* [What to do]
For this exercise, the reply is the listing below, reproduced exactly.

* [Data listing]
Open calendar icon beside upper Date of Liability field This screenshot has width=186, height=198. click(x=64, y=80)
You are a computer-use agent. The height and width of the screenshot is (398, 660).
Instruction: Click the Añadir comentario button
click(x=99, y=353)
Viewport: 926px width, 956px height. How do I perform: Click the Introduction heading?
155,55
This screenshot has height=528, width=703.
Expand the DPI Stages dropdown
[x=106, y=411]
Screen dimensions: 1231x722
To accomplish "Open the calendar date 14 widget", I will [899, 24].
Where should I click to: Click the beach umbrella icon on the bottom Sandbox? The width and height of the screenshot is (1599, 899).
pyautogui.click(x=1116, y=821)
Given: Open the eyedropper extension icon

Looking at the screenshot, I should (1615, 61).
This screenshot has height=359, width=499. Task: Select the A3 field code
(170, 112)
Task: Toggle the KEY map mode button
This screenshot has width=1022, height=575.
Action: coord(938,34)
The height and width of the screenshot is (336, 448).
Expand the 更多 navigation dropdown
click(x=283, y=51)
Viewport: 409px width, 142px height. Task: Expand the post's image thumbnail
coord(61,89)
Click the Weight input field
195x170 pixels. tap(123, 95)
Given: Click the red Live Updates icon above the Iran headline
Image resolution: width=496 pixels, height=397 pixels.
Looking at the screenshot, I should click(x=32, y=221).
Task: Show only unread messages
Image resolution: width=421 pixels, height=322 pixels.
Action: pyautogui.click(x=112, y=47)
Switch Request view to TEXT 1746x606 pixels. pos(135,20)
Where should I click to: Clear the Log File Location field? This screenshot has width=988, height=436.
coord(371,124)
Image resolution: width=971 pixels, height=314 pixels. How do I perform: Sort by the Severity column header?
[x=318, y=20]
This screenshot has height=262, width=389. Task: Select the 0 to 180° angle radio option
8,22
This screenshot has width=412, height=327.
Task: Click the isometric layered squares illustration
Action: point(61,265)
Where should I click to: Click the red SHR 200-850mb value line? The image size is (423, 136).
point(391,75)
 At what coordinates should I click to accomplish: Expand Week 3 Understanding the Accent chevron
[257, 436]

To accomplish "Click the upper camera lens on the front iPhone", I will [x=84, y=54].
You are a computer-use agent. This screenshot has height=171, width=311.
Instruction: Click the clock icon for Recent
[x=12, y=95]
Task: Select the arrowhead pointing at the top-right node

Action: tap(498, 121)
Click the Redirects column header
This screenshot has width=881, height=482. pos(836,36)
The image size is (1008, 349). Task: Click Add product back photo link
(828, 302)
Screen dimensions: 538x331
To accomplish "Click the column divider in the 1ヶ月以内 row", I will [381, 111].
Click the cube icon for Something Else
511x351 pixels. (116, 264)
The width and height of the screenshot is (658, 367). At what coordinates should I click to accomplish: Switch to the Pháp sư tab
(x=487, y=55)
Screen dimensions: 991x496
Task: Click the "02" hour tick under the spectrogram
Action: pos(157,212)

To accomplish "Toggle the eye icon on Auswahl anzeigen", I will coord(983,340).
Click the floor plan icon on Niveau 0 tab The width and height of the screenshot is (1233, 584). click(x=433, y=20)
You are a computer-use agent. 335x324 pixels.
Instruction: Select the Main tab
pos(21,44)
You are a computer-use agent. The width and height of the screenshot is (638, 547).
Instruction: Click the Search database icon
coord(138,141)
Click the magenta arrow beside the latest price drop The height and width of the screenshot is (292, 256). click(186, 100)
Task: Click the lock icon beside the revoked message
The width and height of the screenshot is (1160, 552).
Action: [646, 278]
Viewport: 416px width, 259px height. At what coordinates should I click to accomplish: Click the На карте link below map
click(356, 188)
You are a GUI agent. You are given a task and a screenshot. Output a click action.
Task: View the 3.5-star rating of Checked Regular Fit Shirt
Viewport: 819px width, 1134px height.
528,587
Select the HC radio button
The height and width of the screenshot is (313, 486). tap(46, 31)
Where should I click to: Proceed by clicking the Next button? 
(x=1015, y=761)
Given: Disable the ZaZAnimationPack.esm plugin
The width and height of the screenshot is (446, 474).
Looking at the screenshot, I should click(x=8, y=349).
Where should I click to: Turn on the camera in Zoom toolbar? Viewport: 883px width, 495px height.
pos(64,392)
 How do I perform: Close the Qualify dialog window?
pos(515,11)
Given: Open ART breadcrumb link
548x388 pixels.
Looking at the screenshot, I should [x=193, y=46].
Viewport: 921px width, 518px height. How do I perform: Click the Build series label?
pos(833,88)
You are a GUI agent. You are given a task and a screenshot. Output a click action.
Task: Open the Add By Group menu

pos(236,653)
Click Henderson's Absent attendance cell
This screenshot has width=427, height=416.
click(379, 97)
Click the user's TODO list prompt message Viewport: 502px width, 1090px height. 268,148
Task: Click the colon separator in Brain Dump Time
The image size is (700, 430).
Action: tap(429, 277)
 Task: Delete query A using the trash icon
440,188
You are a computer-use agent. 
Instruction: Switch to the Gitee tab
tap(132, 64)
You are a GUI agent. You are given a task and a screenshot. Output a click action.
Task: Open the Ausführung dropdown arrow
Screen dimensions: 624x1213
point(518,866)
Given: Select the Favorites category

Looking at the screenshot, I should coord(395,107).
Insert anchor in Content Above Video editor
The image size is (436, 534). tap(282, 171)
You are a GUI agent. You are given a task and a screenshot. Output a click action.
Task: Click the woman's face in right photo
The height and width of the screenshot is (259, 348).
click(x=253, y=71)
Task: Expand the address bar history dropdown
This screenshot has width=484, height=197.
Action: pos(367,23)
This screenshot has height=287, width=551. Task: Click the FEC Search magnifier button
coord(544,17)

* [Result of the task]
Open calendar icon beside upper Date of Liability field This screenshot has width=186, height=198. click(x=64, y=80)
You are a computer-use agent. The height and width of the screenshot is (398, 660).
Instruction: Click the Añadir comentario button
click(x=99, y=353)
Viewport: 926px width, 956px height. How do I perform: Click the Introduction heading?
155,55
This screenshot has height=528, width=703.
Expand the DPI Stages dropdown
[x=106, y=411]
Screen dimensions: 1231x722
To accomplish "Open the calendar date 14 widget", I will [899, 24].
Where should I click to: Click the beach umbrella icon on the bottom Sandbox? The width and height of the screenshot is (1599, 899).
pyautogui.click(x=1116, y=821)
Given: Open the eyedropper extension icon

Looking at the screenshot, I should (1615, 61).
This screenshot has height=359, width=499. Task: Select the A3 field code
(170, 112)
Task: Toggle the KEY map mode button
This screenshot has width=1022, height=575.
Action: coord(938,34)
The height and width of the screenshot is (336, 448).
Expand the 更多 navigation dropdown
click(x=283, y=51)
Viewport: 409px width, 142px height. Task: Expand the post's image thumbnail
coord(61,89)
Click the Weight input field
195x170 pixels. tap(123, 95)
Given: Click the red Live Updates icon above the Iran headline
Image resolution: width=496 pixels, height=397 pixels.
Looking at the screenshot, I should click(x=32, y=221).
Task: Show only unread messages
Image resolution: width=421 pixels, height=322 pixels.
Action: pyautogui.click(x=112, y=47)
Switch Request view to TEXT 1746x606 pixels. pos(135,20)
Where should I click to: Clear the Log File Location field? This screenshot has width=988, height=436.
coord(371,124)
Image resolution: width=971 pixels, height=314 pixels. How do I perform: Sort by the Severity column header?
[x=318, y=20]
This screenshot has height=262, width=389. Task: Select the 0 to 180° angle radio option
8,22
This screenshot has width=412, height=327.
Task: Click the isometric layered squares illustration
Action: point(61,265)
Where should I click to: Click the red SHR 200-850mb value line? The image size is (423, 136).
point(391,75)
 At what coordinates should I click to accomplish: Expand Week 3 Understanding the Accent chevron
[257, 436]

To accomplish "Click the upper camera lens on the front iPhone", I will [x=84, y=54].
You are a computer-use agent. This screenshot has height=171, width=311.
Instruction: Click the clock icon for Recent
[x=12, y=95]
Task: Select the arrowhead pointing at the top-right node

Action: tap(498, 121)
Click the Redirects column header
This screenshot has width=881, height=482. pos(836,36)
The image size is (1008, 349). Task: Click Add product back photo link
(828, 302)
Screen dimensions: 538x331
To accomplish "Click the column divider in the 1ヶ月以内 row", I will [381, 111].
Click the cube icon for Something Else
511x351 pixels. (116, 264)
The width and height of the screenshot is (658, 367). At what coordinates should I click to accomplish: Switch to the Pháp sư tab
(x=487, y=55)
Screen dimensions: 991x496
Task: Click the "02" hour tick under the spectrogram
Action: pos(157,212)

To accomplish "Toggle the eye icon on Auswahl anzeigen", I will coord(983,340).
Click the floor plan icon on Niveau 0 tab The width and height of the screenshot is (1233, 584). click(x=433, y=20)
You are a computer-use agent. 335x324 pixels.
Instruction: Select the Main tab
pos(21,44)
You are a computer-use agent. The width and height of the screenshot is (638, 547).
Instruction: Click the Search database icon
coord(138,141)
Click the magenta arrow beside the latest price drop The height and width of the screenshot is (292, 256). click(186, 100)
Task: Click the lock icon beside the revoked message
The width and height of the screenshot is (1160, 552).
Action: [646, 278]
Viewport: 416px width, 259px height. At what coordinates should I click to accomplish: Click the На карте link below map
click(356, 188)
You are a GUI agent. You are given a task and a screenshot. Output a click action.
Task: View the 3.5-star rating of Checked Regular Fit Shirt
Viewport: 819px width, 1134px height.
528,587
Select the HC radio button
The height and width of the screenshot is (313, 486). tap(46, 31)
Where should I click to: Proceed by clicking the Next button? 
(x=1015, y=761)
Given: Disable the ZaZAnimationPack.esm plugin
The width and height of the screenshot is (446, 474).
Looking at the screenshot, I should click(x=8, y=349).
Where should I click to: Turn on the camera in Zoom toolbar? Viewport: 883px width, 495px height.
pos(64,392)
 How do I perform: Close the Qualify dialog window?
pos(515,11)
Given: Open ART breadcrumb link
548x388 pixels.
Looking at the screenshot, I should [x=193, y=46].
Viewport: 921px width, 518px height. How do I perform: Click the Build series label?
pos(833,88)
You are a GUI agent. You are given a task and a screenshot. Output a click action.
Task: Open the Add By Group menu

pos(236,653)
Click Henderson's Absent attendance cell
This screenshot has width=427, height=416.
click(379, 97)
Click the user's TODO list prompt message Viewport: 502px width, 1090px height. 268,148
Task: Click the colon separator in Brain Dump Time
The image size is (700, 430).
Action: tap(429, 277)
 Task: Delete query A using the trash icon
440,188
You are a computer-use agent. 
Instruction: Switch to the Gitee tab
tap(132, 64)
You are a GUI agent. You are given a task and a screenshot. Output a click action.
Task: Open the Ausführung dropdown arrow
Screen dimensions: 624x1213
point(518,866)
Given: Select the Favorites category

Looking at the screenshot, I should coord(395,107).
Insert anchor in Content Above Video editor
The image size is (436, 534). tap(282, 171)
You are a GUI agent. You are given a task and a screenshot. Output a click action.
Task: Click the woman's face in right photo
The height and width of the screenshot is (259, 348).
click(x=253, y=71)
Task: Expand the address bar history dropdown
This screenshot has width=484, height=197.
Action: pos(367,23)
This screenshot has height=287, width=551. Task: Click the FEC Search magnifier button
coord(544,17)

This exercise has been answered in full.